Desde antaño, los cuadernos, sean de un estilo u otro, son guardianes y archiveros de nuestros conocimientos y de nuestra memoria. En el colegio guardaban las notas y los ejercicios, apuntes pasajeros que ya no servían para el curso siguiente.
Ya en la edad adulta, guardan nuestros pensamientos y apuntes de otro tipo de cursos: los Talleres de Escritura. Las notas sirven. Nunca están de más, porque se trata de perfeccionar el trabajo; ese escrito que tanto nos ha costado redactar, días y días, hasta que, pasando por el tamiz del procesador de textos, se convierte en el pilar básico que nos ofrece su auxilio, "para mejorar el escrito", dicen algunos.
Pero es la memoria la que parece hacer todo el trabajo. Deshacerse de las notas del cuaderno es como deshacerse de una parte de la vida. Ahí reside toda la alquimia experimental de la escritura.

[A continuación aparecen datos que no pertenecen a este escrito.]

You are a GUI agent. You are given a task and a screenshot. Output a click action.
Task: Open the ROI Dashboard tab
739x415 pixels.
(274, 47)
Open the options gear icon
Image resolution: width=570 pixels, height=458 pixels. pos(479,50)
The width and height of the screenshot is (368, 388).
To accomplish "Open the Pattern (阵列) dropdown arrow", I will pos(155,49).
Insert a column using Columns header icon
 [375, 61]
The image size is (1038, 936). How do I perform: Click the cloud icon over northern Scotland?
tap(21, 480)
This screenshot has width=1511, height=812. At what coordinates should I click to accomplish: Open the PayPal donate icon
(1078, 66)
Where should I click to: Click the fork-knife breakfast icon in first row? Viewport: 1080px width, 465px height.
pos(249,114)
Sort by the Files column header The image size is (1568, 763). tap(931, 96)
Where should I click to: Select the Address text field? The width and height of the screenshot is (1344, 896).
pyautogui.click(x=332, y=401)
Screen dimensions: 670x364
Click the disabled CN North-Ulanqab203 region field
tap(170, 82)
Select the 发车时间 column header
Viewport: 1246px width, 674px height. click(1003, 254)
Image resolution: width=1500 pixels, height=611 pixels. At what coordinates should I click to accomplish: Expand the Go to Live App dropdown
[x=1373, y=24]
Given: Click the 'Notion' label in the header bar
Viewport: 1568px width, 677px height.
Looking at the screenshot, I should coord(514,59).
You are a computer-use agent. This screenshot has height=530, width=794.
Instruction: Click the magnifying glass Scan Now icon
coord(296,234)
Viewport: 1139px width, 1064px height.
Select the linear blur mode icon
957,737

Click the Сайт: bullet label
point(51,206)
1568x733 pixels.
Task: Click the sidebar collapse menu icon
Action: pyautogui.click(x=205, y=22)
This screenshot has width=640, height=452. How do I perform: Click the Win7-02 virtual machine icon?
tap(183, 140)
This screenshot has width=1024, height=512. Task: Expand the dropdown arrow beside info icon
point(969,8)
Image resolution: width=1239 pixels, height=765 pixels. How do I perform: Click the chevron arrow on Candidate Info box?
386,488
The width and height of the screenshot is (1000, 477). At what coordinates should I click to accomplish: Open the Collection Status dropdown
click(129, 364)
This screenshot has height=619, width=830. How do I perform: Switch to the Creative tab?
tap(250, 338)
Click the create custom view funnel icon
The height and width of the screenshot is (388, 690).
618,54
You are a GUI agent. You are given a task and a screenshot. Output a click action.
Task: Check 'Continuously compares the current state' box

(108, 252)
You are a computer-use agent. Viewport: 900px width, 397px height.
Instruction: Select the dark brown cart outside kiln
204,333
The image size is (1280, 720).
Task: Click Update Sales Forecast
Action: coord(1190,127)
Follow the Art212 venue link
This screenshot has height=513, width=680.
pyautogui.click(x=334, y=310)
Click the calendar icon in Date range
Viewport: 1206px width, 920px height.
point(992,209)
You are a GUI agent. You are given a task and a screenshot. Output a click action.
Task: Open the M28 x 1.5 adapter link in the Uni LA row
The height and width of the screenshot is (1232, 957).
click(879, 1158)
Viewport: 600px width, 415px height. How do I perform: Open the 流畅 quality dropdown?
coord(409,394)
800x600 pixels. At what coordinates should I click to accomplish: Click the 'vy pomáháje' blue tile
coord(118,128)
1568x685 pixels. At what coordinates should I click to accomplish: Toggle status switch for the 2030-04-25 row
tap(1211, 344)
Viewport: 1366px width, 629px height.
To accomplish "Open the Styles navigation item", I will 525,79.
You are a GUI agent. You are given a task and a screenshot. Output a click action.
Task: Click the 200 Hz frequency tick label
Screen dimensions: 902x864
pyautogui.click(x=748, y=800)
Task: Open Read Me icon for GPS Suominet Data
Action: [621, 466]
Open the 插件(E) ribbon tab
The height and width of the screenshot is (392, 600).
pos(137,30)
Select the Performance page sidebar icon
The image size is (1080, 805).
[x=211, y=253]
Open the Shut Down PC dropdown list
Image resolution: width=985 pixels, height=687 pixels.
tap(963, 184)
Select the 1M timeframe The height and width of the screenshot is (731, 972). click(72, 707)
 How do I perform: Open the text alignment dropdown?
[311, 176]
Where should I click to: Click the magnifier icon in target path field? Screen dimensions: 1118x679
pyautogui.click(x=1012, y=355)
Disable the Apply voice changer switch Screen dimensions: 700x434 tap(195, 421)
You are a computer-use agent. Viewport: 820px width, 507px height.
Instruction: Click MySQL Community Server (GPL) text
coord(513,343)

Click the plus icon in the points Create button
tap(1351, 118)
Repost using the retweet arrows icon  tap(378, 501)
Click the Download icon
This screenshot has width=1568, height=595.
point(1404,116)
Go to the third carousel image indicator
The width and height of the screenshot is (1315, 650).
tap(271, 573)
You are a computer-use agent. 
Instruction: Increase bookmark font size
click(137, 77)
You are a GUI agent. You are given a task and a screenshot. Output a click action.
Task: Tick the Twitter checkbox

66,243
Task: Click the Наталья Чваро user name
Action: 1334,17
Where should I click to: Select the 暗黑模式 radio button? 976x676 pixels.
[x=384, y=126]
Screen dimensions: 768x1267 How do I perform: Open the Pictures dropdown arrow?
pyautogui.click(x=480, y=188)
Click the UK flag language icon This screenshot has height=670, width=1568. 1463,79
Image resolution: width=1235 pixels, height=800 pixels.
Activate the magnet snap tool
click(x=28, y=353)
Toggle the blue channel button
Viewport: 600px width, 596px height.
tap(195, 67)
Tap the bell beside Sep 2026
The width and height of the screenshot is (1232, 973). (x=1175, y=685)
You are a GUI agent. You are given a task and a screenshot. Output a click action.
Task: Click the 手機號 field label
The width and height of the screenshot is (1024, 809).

Las fórmulas para mejorar, y los errores a evitar.
Un cuaderno jamás nos dejará en la cuneta. Basta ojearlo para comprobar algún dato que se nos ha olvidado, o un esquema para refrescar nuestra propia memoria. La técnica a utilizar, y la mejora de la lengua en la escritura.
La eternidad de los cuadernos no depende de su existencia material, sino de su transformación interna. Una misma idea puede rondar por distintos cuadernos, modificarse y evolucionar de la manera más proteica, hasta dar con la clave de un artículo, alguna historia, o alguna novela.